● The problem
Your response should consist of one number, the count of lines below that contain "computer".

[Collected data entries]
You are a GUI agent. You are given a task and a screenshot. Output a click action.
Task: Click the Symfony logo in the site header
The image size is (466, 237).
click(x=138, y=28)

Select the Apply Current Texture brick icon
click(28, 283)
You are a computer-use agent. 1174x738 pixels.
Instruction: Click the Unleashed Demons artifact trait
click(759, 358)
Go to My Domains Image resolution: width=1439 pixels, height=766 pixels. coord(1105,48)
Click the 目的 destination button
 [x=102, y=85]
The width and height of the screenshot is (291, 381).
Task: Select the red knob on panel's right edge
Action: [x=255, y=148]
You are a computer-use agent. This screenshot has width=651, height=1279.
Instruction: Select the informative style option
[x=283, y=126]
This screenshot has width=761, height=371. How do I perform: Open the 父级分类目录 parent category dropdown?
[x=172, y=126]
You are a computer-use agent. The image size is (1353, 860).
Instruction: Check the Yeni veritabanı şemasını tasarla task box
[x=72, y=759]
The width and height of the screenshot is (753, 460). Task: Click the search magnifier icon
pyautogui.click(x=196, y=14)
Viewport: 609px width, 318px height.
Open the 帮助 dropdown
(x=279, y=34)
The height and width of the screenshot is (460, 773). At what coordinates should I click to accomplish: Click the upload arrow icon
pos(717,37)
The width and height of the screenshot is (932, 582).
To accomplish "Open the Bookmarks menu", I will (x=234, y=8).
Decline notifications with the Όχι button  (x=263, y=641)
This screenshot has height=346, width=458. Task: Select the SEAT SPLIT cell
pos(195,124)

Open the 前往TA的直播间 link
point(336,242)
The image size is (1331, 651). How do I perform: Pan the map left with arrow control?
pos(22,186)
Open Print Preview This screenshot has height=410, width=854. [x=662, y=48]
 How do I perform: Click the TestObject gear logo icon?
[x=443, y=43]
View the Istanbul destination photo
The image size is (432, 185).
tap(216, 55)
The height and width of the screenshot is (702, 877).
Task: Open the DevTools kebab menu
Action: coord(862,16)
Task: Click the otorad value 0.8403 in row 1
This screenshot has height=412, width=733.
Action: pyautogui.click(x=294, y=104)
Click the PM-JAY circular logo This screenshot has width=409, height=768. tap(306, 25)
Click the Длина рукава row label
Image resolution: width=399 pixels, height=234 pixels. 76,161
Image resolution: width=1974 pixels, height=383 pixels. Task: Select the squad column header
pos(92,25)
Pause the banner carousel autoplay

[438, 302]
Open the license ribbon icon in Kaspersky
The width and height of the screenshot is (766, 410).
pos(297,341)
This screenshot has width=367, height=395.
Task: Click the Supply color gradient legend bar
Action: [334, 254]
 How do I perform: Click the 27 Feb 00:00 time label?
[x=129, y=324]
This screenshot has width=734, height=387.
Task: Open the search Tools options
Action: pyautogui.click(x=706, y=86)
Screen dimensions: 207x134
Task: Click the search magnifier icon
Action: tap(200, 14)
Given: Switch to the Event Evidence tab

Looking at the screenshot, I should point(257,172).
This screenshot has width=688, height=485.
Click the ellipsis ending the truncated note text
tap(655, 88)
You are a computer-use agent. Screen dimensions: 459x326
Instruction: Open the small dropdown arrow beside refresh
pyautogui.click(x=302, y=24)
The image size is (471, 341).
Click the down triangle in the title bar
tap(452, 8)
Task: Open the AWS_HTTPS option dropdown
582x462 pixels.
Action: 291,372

● Answer below
4